*Entries taken from a collection*:

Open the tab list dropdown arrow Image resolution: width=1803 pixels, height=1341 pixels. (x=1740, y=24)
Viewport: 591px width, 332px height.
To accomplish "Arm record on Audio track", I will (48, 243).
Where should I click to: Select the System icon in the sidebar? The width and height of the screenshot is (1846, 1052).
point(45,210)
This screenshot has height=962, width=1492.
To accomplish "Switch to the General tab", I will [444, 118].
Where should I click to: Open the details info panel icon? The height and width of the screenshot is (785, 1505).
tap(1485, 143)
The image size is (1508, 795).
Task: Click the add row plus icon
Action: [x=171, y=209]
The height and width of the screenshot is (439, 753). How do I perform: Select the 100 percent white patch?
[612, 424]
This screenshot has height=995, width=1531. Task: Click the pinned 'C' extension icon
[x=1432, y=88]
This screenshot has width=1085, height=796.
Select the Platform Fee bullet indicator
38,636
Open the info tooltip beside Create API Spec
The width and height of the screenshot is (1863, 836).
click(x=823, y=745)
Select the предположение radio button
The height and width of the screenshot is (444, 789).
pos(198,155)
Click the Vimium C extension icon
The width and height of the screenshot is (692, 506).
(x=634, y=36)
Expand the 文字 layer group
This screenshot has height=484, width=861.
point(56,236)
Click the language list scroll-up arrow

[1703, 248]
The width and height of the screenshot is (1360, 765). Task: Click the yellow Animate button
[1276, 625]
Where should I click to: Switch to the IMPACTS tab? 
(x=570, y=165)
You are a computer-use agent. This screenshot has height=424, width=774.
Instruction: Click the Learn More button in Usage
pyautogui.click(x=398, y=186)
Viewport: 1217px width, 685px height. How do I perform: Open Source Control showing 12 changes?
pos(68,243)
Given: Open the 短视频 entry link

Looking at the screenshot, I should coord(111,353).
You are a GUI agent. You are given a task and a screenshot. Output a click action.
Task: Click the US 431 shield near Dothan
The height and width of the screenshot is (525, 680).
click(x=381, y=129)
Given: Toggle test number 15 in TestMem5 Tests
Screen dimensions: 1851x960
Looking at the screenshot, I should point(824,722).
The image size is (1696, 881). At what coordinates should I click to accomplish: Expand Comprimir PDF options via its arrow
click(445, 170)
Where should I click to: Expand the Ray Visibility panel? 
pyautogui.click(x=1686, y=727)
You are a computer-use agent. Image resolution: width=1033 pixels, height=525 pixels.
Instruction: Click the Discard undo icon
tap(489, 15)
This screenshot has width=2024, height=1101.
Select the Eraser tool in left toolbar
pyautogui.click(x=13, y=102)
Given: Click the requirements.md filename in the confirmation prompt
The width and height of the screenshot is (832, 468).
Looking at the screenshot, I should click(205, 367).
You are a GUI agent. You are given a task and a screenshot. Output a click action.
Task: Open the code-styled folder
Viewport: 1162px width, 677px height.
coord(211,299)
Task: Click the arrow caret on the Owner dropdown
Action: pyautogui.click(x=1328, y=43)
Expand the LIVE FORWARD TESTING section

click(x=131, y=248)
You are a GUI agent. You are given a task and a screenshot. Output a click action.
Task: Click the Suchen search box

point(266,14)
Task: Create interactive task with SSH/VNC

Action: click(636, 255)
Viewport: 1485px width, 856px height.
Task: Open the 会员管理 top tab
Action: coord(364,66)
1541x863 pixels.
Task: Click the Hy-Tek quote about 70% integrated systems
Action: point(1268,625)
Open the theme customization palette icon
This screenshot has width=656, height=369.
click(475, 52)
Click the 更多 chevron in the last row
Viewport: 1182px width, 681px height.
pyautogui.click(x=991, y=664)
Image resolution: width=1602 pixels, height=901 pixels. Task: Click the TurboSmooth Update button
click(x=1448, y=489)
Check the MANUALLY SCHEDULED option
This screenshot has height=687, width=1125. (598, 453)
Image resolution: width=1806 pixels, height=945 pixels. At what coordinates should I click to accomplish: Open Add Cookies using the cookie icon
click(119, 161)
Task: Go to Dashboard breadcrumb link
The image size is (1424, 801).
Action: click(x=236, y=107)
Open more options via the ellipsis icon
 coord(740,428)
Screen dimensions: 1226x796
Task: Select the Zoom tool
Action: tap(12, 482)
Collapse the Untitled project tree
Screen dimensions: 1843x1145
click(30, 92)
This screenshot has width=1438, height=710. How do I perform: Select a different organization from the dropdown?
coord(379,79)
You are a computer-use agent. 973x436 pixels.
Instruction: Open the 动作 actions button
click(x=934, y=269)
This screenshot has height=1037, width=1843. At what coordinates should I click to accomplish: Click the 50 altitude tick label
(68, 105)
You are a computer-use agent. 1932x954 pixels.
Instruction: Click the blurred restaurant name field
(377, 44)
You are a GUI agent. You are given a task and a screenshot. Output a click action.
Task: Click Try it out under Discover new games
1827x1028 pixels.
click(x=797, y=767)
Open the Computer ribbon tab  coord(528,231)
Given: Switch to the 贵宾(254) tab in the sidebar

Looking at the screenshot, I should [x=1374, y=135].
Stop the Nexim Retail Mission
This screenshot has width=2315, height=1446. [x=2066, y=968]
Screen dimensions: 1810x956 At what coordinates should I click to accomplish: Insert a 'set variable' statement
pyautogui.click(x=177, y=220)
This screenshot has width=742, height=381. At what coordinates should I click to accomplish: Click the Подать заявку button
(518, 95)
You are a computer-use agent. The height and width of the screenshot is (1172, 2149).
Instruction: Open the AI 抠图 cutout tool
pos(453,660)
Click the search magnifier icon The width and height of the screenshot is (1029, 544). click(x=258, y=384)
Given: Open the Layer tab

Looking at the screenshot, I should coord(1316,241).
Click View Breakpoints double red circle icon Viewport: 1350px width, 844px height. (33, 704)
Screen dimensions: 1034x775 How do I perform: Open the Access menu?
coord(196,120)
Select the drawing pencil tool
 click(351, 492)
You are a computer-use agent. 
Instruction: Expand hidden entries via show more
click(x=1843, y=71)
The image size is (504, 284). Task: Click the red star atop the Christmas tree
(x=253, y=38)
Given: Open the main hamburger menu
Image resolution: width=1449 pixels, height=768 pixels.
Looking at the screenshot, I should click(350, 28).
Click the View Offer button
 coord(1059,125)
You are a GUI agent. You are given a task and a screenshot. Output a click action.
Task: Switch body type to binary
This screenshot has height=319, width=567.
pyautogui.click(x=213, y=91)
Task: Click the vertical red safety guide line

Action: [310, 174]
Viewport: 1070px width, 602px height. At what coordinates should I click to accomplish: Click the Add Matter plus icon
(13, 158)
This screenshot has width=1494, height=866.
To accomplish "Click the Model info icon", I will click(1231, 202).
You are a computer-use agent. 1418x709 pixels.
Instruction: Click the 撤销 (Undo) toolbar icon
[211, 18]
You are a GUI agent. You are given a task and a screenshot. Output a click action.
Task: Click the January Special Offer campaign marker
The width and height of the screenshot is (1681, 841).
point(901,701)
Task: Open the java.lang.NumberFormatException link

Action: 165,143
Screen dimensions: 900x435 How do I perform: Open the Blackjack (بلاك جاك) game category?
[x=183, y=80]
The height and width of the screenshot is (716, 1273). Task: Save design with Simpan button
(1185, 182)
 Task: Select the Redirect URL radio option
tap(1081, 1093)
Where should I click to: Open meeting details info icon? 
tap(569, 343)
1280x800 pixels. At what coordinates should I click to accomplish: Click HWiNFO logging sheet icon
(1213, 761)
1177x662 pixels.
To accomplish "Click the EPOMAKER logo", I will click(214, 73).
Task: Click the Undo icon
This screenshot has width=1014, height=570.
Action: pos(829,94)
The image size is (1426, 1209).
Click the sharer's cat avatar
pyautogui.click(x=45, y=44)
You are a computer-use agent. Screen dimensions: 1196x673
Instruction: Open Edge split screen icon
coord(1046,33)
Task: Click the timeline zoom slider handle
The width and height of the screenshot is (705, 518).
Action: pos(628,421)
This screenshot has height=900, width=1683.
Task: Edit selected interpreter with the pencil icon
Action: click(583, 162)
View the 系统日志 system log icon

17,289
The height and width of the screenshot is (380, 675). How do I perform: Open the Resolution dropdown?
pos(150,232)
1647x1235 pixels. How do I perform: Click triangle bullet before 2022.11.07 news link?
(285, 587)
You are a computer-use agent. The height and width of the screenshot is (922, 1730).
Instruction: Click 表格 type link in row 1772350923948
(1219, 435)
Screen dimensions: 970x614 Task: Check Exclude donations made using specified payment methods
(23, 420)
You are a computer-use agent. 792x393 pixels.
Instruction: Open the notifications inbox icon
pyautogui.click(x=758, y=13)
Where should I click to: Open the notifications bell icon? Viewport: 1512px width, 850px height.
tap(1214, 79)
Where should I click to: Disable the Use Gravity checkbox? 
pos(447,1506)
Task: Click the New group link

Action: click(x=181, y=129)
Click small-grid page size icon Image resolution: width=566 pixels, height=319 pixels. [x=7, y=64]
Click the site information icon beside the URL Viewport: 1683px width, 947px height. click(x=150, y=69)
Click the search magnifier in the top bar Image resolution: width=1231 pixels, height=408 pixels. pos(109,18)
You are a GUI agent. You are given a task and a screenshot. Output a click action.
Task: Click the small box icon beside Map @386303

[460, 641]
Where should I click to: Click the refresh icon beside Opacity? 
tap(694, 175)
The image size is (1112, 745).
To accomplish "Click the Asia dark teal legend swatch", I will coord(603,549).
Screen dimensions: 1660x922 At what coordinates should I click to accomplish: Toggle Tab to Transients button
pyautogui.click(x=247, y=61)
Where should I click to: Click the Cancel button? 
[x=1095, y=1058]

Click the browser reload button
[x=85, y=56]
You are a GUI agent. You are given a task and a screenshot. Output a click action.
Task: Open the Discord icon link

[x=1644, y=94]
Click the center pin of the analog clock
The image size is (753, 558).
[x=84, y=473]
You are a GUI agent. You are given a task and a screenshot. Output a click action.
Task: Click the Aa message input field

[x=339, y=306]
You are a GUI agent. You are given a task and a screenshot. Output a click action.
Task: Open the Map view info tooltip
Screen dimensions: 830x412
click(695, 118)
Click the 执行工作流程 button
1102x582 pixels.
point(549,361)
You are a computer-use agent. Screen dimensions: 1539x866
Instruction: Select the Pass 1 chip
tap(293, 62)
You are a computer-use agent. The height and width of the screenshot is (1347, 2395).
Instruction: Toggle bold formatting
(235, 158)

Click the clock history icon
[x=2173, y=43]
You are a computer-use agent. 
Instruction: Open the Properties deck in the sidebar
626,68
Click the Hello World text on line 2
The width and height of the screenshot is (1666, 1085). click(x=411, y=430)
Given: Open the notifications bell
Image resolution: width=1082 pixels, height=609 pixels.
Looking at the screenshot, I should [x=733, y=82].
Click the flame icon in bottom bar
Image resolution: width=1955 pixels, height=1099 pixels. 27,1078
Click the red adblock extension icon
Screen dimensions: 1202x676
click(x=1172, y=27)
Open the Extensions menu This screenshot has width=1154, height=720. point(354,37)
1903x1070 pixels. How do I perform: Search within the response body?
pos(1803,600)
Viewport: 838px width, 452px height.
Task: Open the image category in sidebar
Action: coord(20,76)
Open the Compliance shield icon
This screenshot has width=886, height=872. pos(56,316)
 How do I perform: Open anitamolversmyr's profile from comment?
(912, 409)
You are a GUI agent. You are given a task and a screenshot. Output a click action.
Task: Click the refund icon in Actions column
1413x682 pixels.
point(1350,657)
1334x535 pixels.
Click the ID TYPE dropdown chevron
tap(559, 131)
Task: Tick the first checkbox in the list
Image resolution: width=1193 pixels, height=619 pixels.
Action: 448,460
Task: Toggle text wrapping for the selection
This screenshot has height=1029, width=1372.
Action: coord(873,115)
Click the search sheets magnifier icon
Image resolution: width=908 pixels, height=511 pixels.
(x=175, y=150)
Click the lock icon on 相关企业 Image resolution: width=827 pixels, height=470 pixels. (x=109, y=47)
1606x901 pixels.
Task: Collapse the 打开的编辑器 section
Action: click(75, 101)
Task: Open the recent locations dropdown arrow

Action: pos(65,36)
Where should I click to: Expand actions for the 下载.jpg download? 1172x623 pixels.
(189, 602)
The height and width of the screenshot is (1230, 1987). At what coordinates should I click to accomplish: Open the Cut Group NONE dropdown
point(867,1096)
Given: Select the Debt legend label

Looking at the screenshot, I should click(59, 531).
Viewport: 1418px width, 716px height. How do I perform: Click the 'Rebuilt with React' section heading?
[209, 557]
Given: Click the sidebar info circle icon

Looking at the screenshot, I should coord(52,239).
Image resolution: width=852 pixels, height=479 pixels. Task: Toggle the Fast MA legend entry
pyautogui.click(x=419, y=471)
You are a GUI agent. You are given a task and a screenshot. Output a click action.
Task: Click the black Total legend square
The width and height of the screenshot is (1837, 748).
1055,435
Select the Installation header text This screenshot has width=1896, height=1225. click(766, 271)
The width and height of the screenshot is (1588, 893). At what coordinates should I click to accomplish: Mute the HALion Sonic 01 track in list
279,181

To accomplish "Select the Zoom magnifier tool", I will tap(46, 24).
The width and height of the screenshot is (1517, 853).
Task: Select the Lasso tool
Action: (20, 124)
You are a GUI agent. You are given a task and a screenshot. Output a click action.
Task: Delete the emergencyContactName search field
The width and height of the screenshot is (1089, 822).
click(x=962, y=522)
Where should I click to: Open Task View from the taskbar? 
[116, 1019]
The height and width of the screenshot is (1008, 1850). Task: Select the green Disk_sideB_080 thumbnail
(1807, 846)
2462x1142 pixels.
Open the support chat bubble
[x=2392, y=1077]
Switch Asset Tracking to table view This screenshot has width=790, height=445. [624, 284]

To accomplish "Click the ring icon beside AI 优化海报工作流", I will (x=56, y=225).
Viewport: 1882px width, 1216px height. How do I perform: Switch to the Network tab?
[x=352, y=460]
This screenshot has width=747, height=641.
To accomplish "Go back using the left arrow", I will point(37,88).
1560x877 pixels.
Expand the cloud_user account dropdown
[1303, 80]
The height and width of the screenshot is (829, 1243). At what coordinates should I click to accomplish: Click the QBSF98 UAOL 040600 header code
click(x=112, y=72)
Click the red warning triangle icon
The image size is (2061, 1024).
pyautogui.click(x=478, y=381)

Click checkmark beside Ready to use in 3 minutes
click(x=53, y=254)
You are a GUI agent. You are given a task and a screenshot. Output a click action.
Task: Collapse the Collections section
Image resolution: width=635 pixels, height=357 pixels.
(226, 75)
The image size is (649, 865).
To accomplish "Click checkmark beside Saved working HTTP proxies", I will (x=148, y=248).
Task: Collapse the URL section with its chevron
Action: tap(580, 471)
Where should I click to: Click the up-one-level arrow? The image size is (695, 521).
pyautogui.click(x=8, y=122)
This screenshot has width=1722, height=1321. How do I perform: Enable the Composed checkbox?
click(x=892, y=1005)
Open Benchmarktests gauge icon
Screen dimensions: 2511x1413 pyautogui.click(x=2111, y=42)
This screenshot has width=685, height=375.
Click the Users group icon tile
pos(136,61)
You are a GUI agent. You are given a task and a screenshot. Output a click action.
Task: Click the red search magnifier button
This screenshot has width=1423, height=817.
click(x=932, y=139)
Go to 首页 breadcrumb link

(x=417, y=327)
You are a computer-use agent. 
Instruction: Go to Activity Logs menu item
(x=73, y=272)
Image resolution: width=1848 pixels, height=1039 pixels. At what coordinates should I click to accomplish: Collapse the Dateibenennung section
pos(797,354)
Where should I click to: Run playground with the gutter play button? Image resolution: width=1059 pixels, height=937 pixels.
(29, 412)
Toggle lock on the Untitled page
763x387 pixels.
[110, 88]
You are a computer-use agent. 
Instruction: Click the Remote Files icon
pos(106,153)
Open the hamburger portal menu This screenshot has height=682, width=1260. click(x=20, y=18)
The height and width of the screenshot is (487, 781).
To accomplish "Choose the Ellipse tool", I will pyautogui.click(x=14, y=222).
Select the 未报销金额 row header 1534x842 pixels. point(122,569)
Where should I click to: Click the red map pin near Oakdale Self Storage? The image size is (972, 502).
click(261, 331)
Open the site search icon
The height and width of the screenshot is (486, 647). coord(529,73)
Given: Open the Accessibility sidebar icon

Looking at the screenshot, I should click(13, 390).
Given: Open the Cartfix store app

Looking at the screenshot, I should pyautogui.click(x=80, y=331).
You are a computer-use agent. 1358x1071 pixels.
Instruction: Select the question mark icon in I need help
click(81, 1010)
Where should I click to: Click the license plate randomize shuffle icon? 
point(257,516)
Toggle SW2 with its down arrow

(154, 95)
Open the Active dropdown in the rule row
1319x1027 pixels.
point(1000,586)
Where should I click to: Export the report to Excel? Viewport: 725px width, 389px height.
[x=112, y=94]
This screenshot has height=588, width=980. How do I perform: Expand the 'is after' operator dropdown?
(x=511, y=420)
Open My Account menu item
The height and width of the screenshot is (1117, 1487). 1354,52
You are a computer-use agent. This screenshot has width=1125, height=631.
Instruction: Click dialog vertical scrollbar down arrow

*Task description*: Above are the records. Copy the lines beginning at the one that has "The image size is (1426, 1209)." and ending with the one that has "Click the search magnifier in", unchanged.

*Solution for this task*:
The image size is (1426, 1209).
Click the sharer's cat avatar
pyautogui.click(x=45, y=44)
You are a computer-use agent. Screen dimensions: 1196x673
Instruction: Open Edge split screen icon
coord(1046,33)
Task: Click the timeline zoom slider handle
The width and height of the screenshot is (705, 518).
Action: pos(628,421)
This screenshot has height=900, width=1683.
Task: Edit selected interpreter with the pencil icon
Action: click(583, 162)
View the 系统日志 system log icon

17,289
The height and width of the screenshot is (380, 675). How do I perform: Open the Resolution dropdown?
pos(150,232)
1647x1235 pixels. How do I perform: Click triangle bullet before 2022.11.07 news link?
(285, 587)
You are a computer-use agent. The height and width of the screenshot is (922, 1730).
Instruction: Click 表格 type link in row 1772350923948
(1219, 435)
Screen dimensions: 970x614 Task: Check Exclude donations made using specified payment methods
(23, 420)
You are a computer-use agent. 792x393 pixels.
Instruction: Open the notifications inbox icon
pyautogui.click(x=758, y=13)
Where should I click to: Open the notifications bell icon? Viewport: 1512px width, 850px height.
tap(1214, 79)
Where should I click to: Disable the Use Gravity checkbox? 
pos(447,1506)
Task: Click the New group link

Action: click(x=181, y=129)
Click small-grid page size icon Image resolution: width=566 pixels, height=319 pixels. [x=7, y=64]
Click the site information icon beside the URL Viewport: 1683px width, 947px height. click(x=150, y=69)
Click the search magnifier in the top bar Image resolution: width=1231 pixels, height=408 pixels. pos(109,18)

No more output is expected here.